Area 3: Ecological and Population Perspectives. Courses with an emphasis on ecological factors primarily at the population level.
   BIO 323. Ecological Concepts and Applications. (BWR)
   BIO 325. Marine Biology.
   BIO 336. Evolution.
   PSY 312. Embodied Cognition.
   Topics courses in ecology, environmental studies or ecological psychology may serve as Area 3 courses upon approval of the BFB Chair.

Area 4: Cognate Studies.
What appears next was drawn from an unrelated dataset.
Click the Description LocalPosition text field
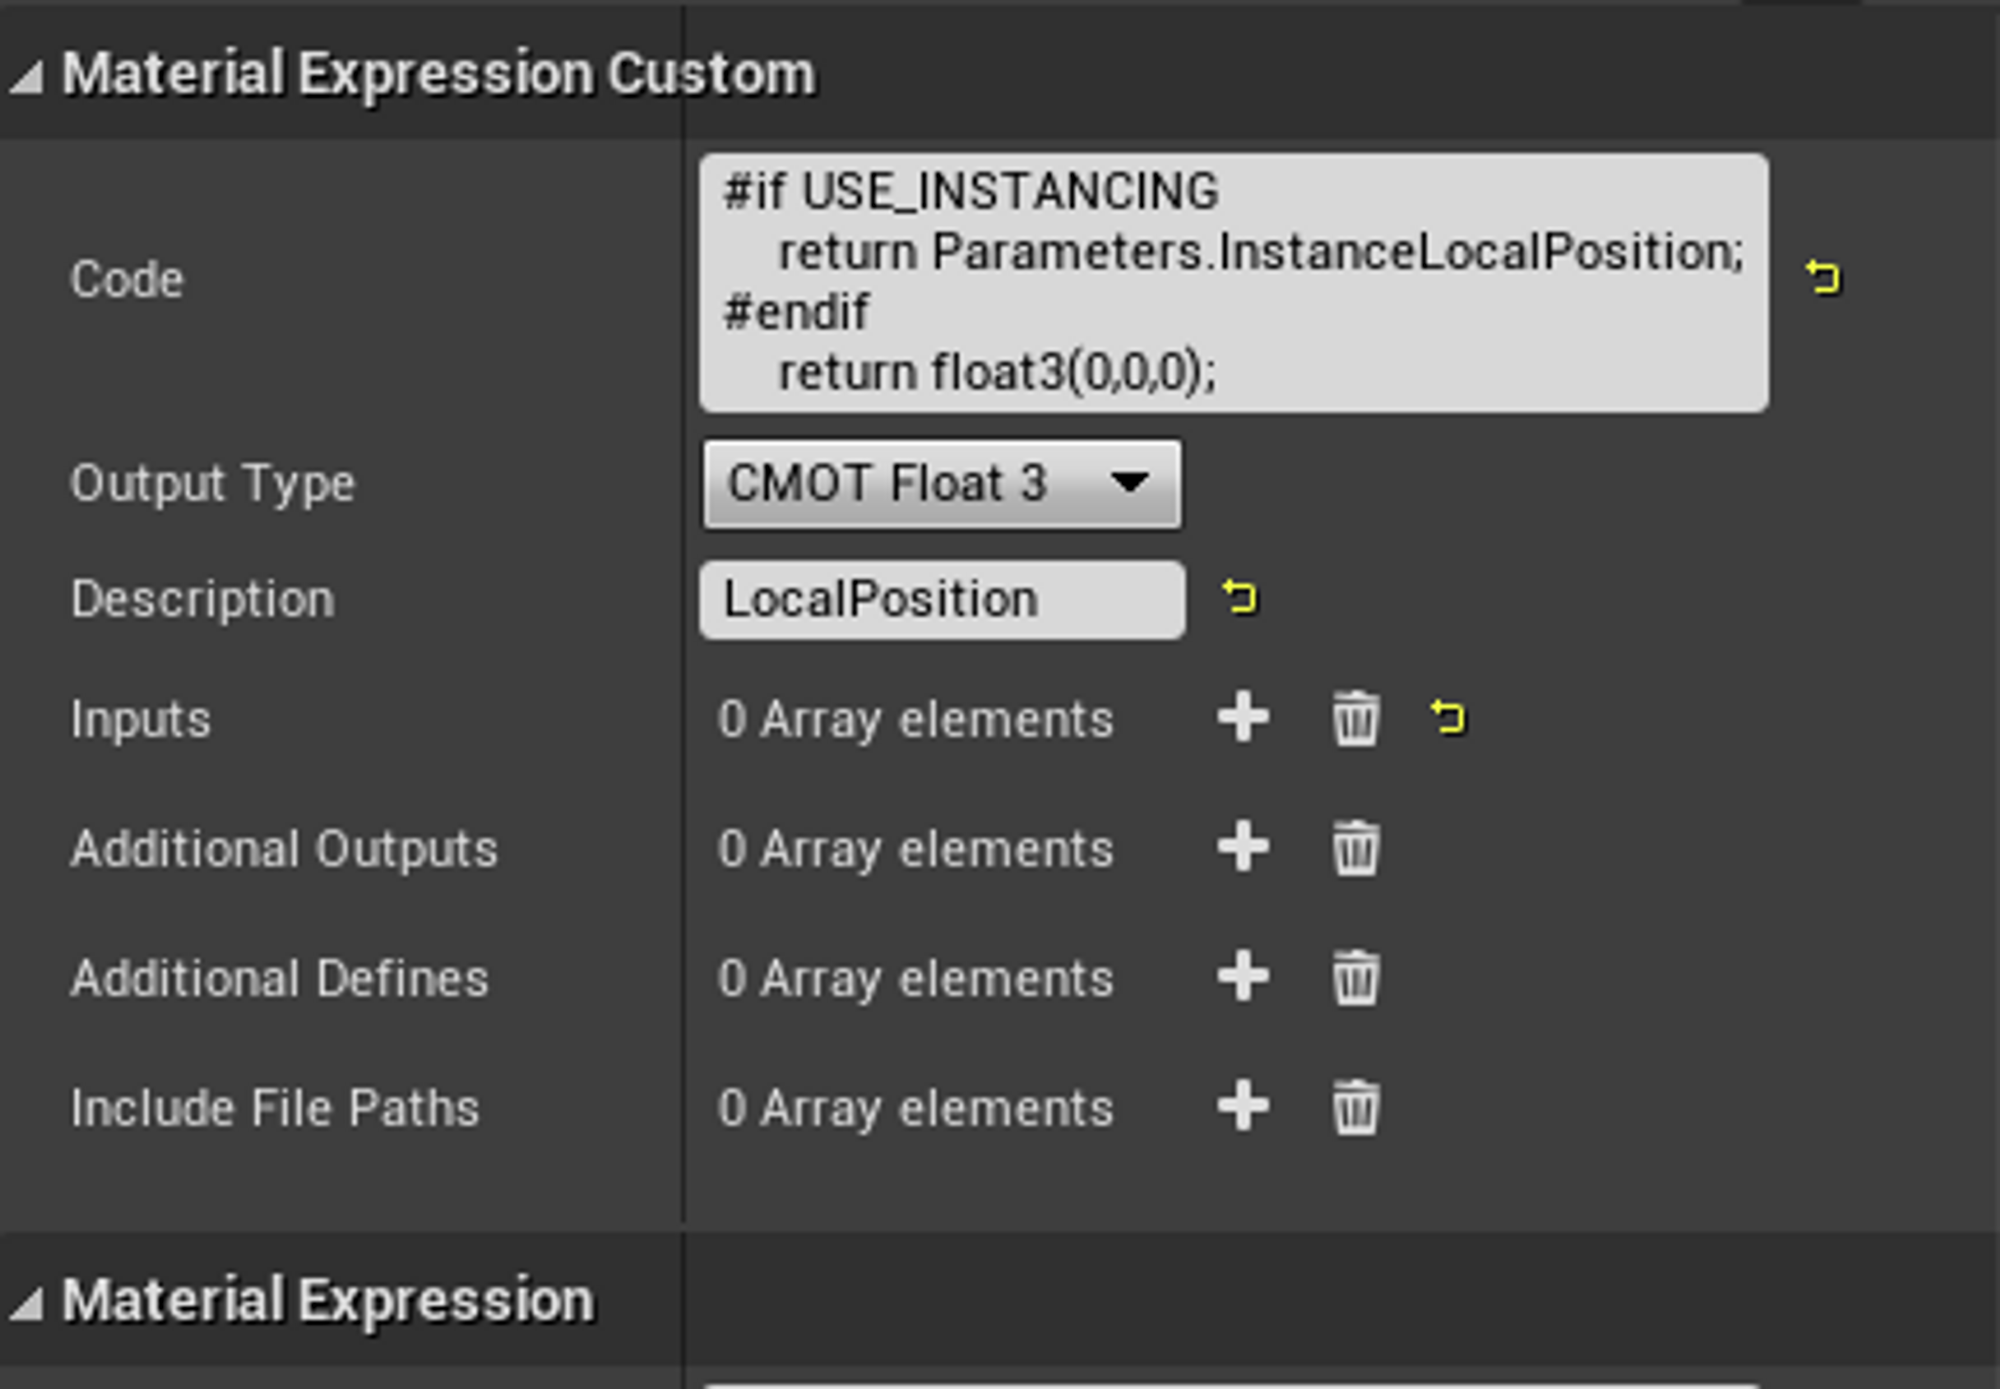 [x=942, y=599]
These courses complement courses from Areas 1 – 3 and
often serve as a pre- or corequisite for other advanced courses.
   BIO 230. Cell Biology.
   BIO 305. Genetics.
   BIO 306. Developmental Biology.
   BIO 322. Microbiology.
   BIO 332. Molecular Biology.
   PSY 304. Developmental Psychology.
   PSY 305. Cognitive Psychology.
   PSY 307. Personality Psychology.
   PSY 308. Psychopathology.
   PSY 309. Social Psychology.

In Area 4, students may, with permission of the BFB Chair, elect to take a course above the introductory level in a cognate area (e.g., Anthropology, Environmental Studies, Philosophy and Computer Science).
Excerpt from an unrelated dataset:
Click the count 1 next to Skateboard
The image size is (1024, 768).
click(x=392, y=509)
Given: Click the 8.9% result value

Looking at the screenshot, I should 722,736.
Advanced Research (Required of all students. Take one of the following.)
   BFB 390. Directed Research in Animal Behavior or Neuroscience.
   BFB 490. Independent Research in BFB.
   or, approved Biology course with investigative/collaborative research required (BIO 323 – 342).
   or, approved “Collaborative Research” course in Psychology (PSY 360, 480 – 488).
   An area studies course may not be double-counted as an advanced research course and vice versa.

To be considered for honors in BFB, graduating seniors, in addition to meeting the College’s general requirements for honors, must possess a cumulative GPA in the major of 3.33 or greater and complete no less than two semesters of independent research in neuroscience or animal behavior. Normally, prospective honors students will enroll in two semesters of BFB 490.
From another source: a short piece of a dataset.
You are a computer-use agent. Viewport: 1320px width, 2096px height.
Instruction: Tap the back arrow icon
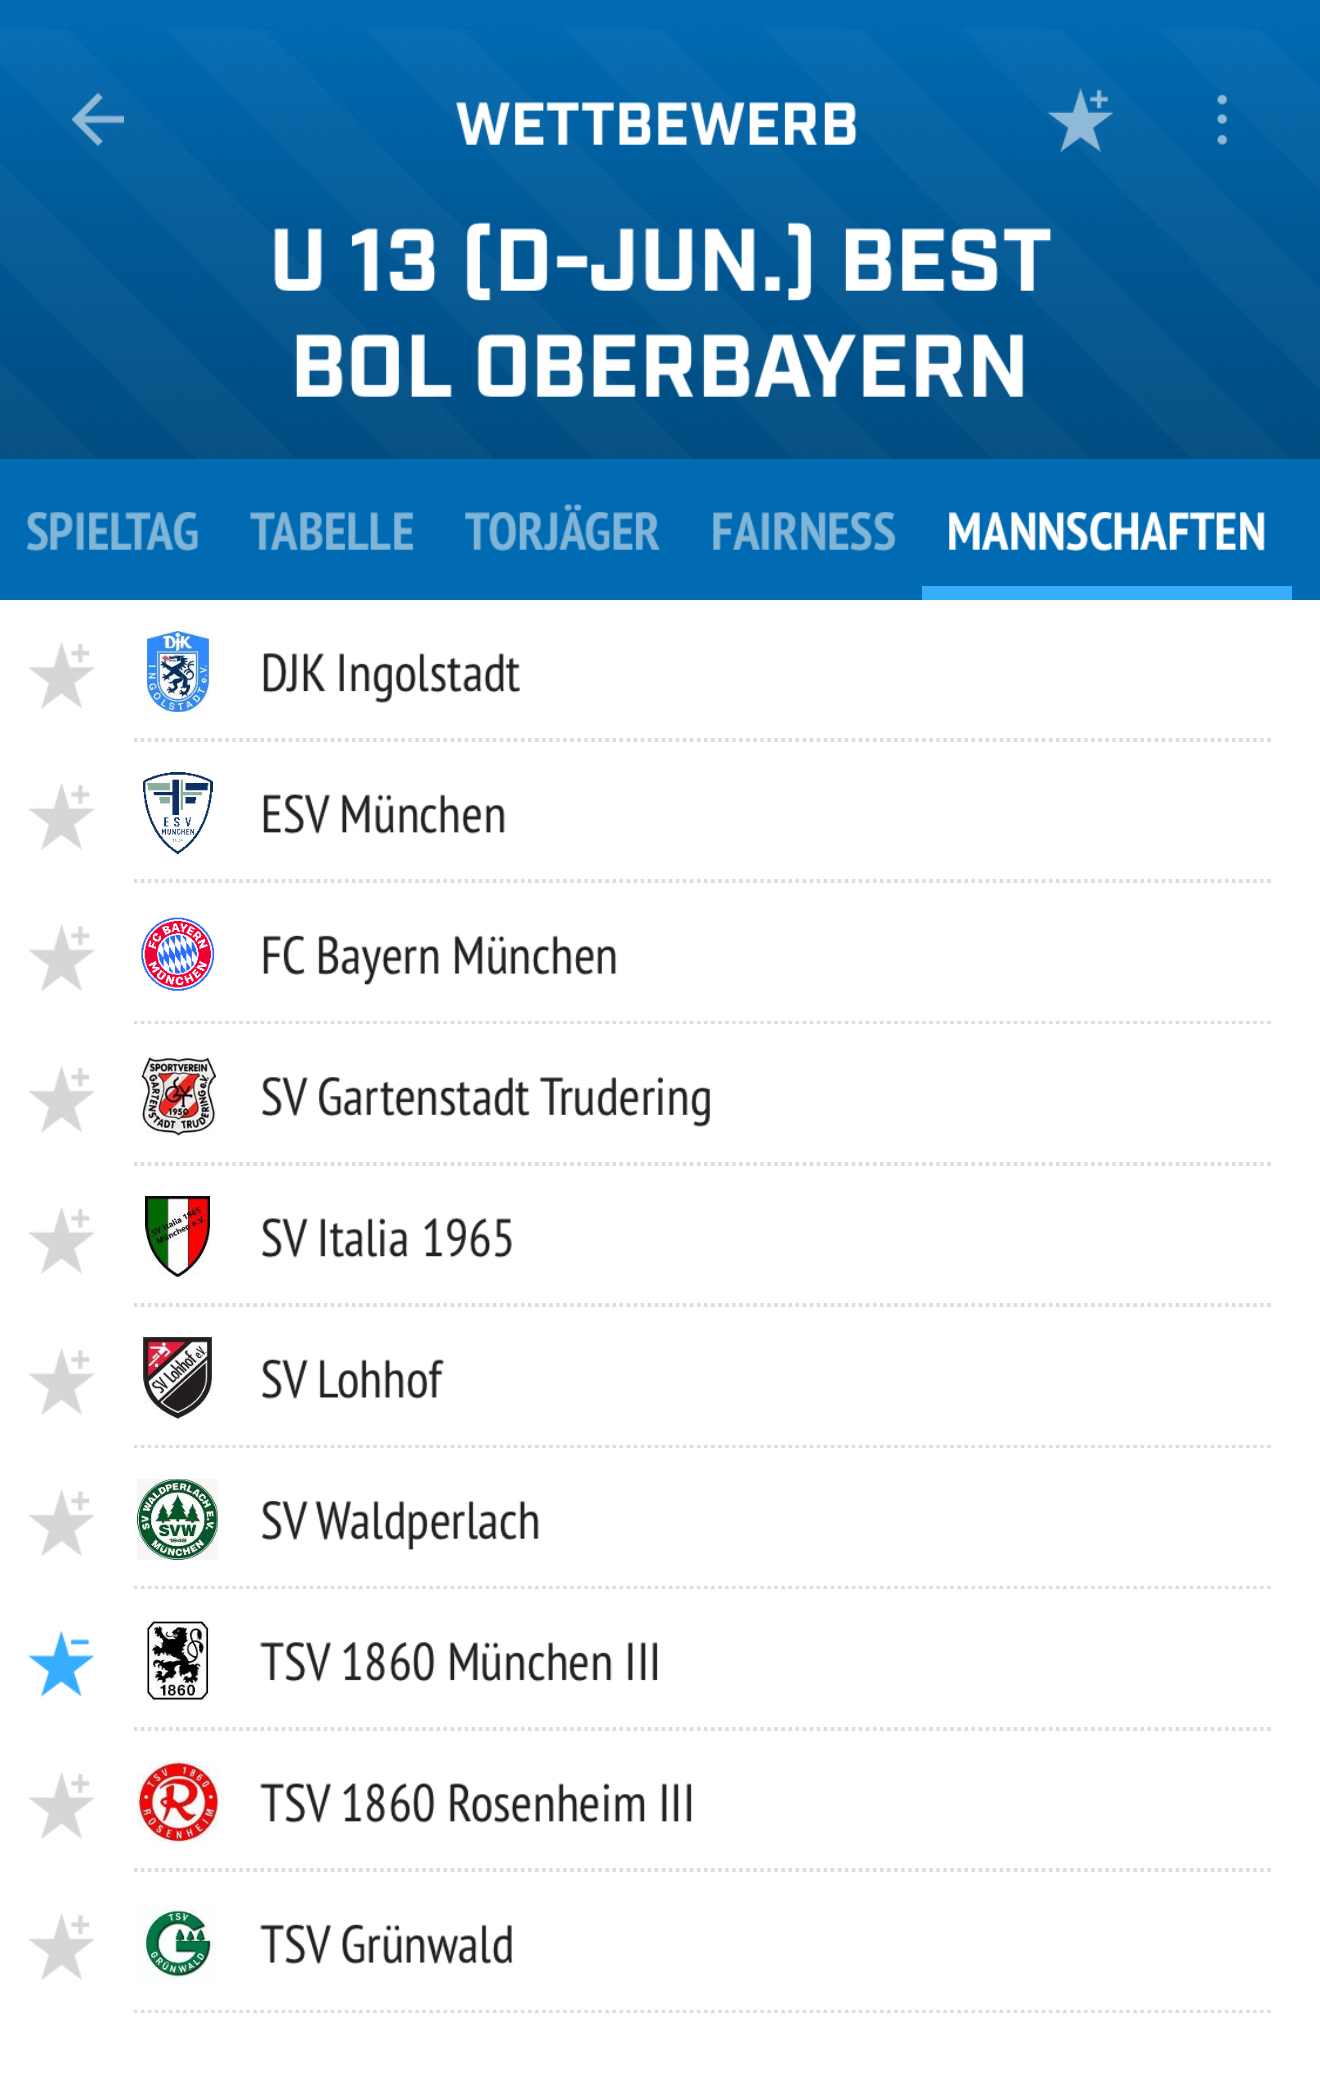coord(98,120)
The writing requirement in the Biological Foundations of Behavior major is met by completion of the normal courses required to complete the major.

The indication as to when a course will be offered is based on the best projection of the BFB Program Committee and the departments of Biology and Psychology and is subject to change.

Majors in the Biological Foundations of Behavior Program have studied abroad in the following programs in recent years: University of Melbourne, Australia; School for Field Studies (various countries); Danish International Study (DIS), Copenhagen; Institute for Study Abroad at Butler University programs (various countries); La Suerte Biological Field Station, Costa Rica. See the International Programs section of the Catalog for further information.